What is asked: Print these rows again line for line, without changing anything.

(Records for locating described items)
---+---

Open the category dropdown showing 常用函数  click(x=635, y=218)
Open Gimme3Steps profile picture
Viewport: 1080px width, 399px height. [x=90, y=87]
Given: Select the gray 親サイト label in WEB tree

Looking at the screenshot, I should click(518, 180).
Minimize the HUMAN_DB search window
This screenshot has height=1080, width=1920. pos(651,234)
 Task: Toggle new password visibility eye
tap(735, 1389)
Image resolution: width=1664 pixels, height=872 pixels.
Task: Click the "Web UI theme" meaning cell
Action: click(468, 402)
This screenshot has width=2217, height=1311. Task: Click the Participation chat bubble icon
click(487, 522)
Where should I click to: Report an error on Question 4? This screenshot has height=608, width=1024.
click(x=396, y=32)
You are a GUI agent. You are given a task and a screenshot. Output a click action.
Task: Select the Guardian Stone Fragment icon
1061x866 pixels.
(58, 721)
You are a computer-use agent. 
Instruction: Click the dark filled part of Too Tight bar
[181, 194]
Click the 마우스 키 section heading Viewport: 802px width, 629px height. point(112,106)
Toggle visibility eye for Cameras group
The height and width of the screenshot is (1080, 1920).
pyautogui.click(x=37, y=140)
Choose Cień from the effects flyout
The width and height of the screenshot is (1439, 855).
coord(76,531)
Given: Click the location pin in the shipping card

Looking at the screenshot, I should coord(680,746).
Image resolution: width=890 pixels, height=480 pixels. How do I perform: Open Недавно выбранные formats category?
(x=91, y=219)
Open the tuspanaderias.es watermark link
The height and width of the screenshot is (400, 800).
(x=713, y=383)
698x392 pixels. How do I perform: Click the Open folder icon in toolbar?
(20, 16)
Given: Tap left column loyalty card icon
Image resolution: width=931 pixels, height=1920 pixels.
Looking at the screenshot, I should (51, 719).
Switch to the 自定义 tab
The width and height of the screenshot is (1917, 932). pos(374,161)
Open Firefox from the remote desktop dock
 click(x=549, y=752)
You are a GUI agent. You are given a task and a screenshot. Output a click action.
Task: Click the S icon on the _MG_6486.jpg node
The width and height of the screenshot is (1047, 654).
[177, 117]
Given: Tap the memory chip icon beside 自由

---+---

Task solution:
Open the category dropdown showing 常用函数  click(x=635, y=218)
Open Gimme3Steps profile picture
Viewport: 1080px width, 399px height. [x=90, y=87]
Given: Select the gray 親サイト label in WEB tree

Looking at the screenshot, I should click(518, 180).
Minimize the HUMAN_DB search window
This screenshot has height=1080, width=1920. pos(651,234)
 Task: Toggle new password visibility eye
tap(735, 1389)
Image resolution: width=1664 pixels, height=872 pixels.
Task: Click the "Web UI theme" meaning cell
Action: click(468, 402)
This screenshot has width=2217, height=1311. Task: Click the Participation chat bubble icon
click(487, 522)
Where should I click to: Report an error on Question 4? This screenshot has height=608, width=1024.
click(x=396, y=32)
You are a GUI agent. You are given a task and a screenshot. Output a click action.
Task: Select the Guardian Stone Fragment icon
1061x866 pixels.
(58, 721)
You are a computer-use agent. 
Instruction: Click the dark filled part of Too Tight bar
[181, 194]
Click the 마우스 키 section heading Viewport: 802px width, 629px height. point(112,106)
Toggle visibility eye for Cameras group
The height and width of the screenshot is (1080, 1920).
pyautogui.click(x=37, y=140)
Choose Cień from the effects flyout
The width and height of the screenshot is (1439, 855).
coord(76,531)
Given: Click the location pin in the shipping card

Looking at the screenshot, I should coord(680,746).
Image resolution: width=890 pixels, height=480 pixels. How do I perform: Open Недавно выбранные formats category?
(x=91, y=219)
Open the tuspanaderias.es watermark link
The height and width of the screenshot is (400, 800).
(x=713, y=383)
698x392 pixels. How do I perform: Click the Open folder icon in toolbar?
(20, 16)
Given: Tap left column loyalty card icon
Image resolution: width=931 pixels, height=1920 pixels.
Looking at the screenshot, I should (51, 719).
Switch to the 自定义 tab
The width and height of the screenshot is (1917, 932). pos(374,161)
Open Firefox from the remote desktop dock
 click(x=549, y=752)
You are a GUI agent. You are given a task and a screenshot. Output a click action.
Task: Click the S icon on the _MG_6486.jpg node
The width and height of the screenshot is (1047, 654).
[177, 117]
Given: Tap the memory chip icon beside 自由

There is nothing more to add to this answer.